Approximately 25% of children with acute lymphoblastic leukemia (ALL) experience a relapse (1). The most frequent cause of leukemia treatment failure after allogeneic bone marrow transplantation (BMT) is relapse of the underlying host leukemia (2). Extra-medullary relapse (EMR) of the proximal femur is extremely rare, however, and there may be difficulty in making the correct diagnosis despite characteristic features determined from clinical, radiographic, and radionuclide scintigraphic evaluation. We report a case of ALL with local relapse in the proximal femur, and note the significant magnetic resonance imaging (MRI) features.
The 14-year-old male patient initially presented in August 1997 with a 2-week history of fever, weakness, and pain in the lower legs. Initial laboratory studies at presentation included: white blood cells (WBC) count, 5.8 × 109 /L; blasts, 1%; promyelocytes, 3.5%; segmented neutrophils, 2.5%; basophils, 0.5%; monocytes, 11%; lymphocytes, 57.5%; atypical lymphocytes, 1%; abnormal monocytes, 13.5%; hemoglobin (Hb), 91 g/L; and platelets, 180 × 109/L. Immunophenotypic characterization of the bone marrow leukemic cells revealed expression of CD10, CD19, CD34, and TdT. Cytogenetic studies revealed hyperdiploid ALL (50, XY, +18, +20, + der (22), + mar) with the t(9;22)(q34;q11) karyotype demonstrated in all metaphases. These findings were diagnostic of Philadelphia chromosome–positive (Ph+) ALL.

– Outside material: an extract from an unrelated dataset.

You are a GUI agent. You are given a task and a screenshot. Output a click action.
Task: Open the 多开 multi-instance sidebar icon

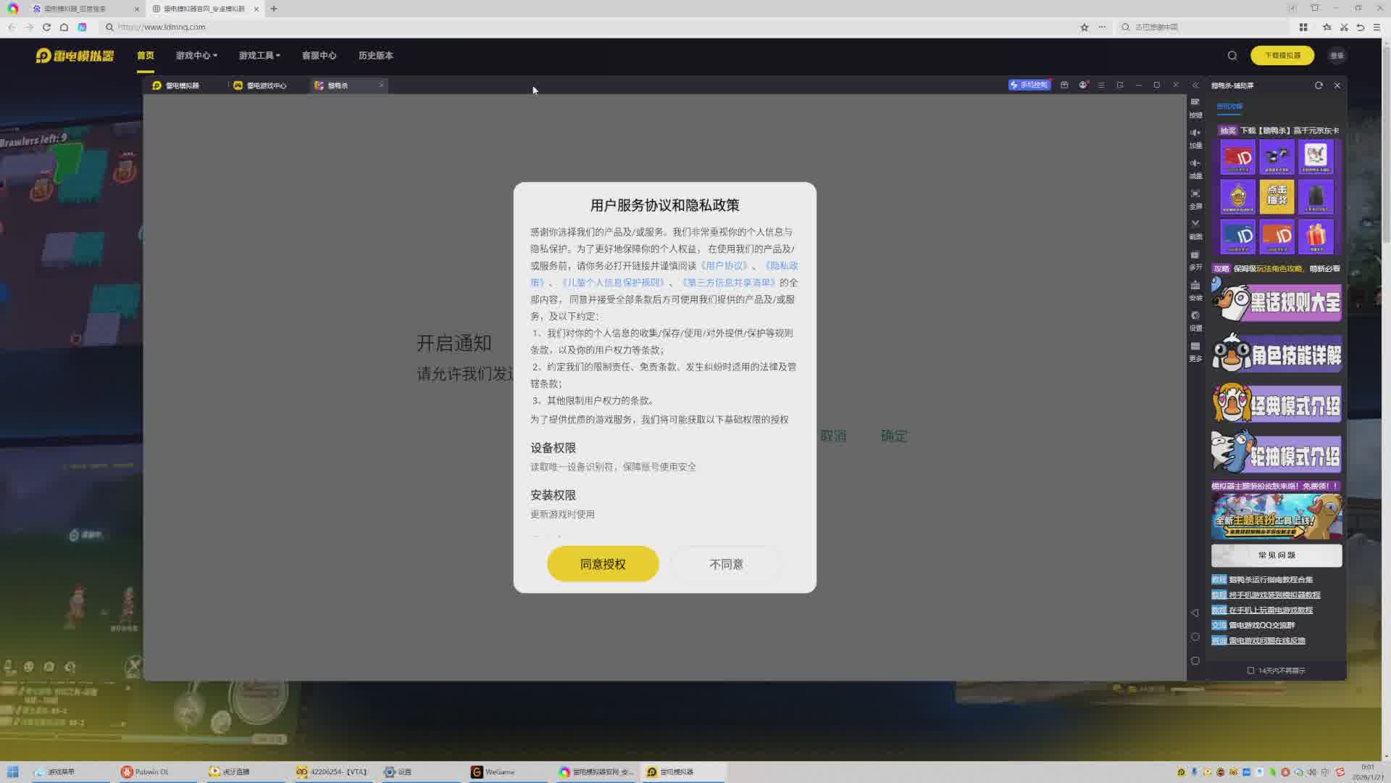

Acute flaccid paralysis was initially suspected. However, subsequent MRI of the lumbosacral spine revealed no abnormal intensity in the visualized cord, and the physeal region of the femoral head appeared normal from MRI of the pelvis (Fig. 1A). The patient was enrolled in the Taiwan Pediatric Oncology Group for very high-risk leukemia (TPOG 97 VHR), which included induction therapy consisting of vincristine, asparginase, prednisolone, idarubicin, and triple intrathecal chemotherapy, followed by consolidation and interim intensification therapy. Although the preexisting leg pain resolved fully after induction chemotherapy, he reached a delayed remission 2 months after the start of chemotherapy. The patient subsequently received a BMT from his HLA-identical sister in April 1998, and was successfully engrafted by day 28. The posttransplant course was complicated by Grade I acute graft versus host disease (GVHD) involving the skin, concomitant with limited GVHD of the gut, which resolved with cyclosporin-A treatment. Cytogenetic studies after BMT confirmed engraftment of the donor marrow with a normal female karyotype.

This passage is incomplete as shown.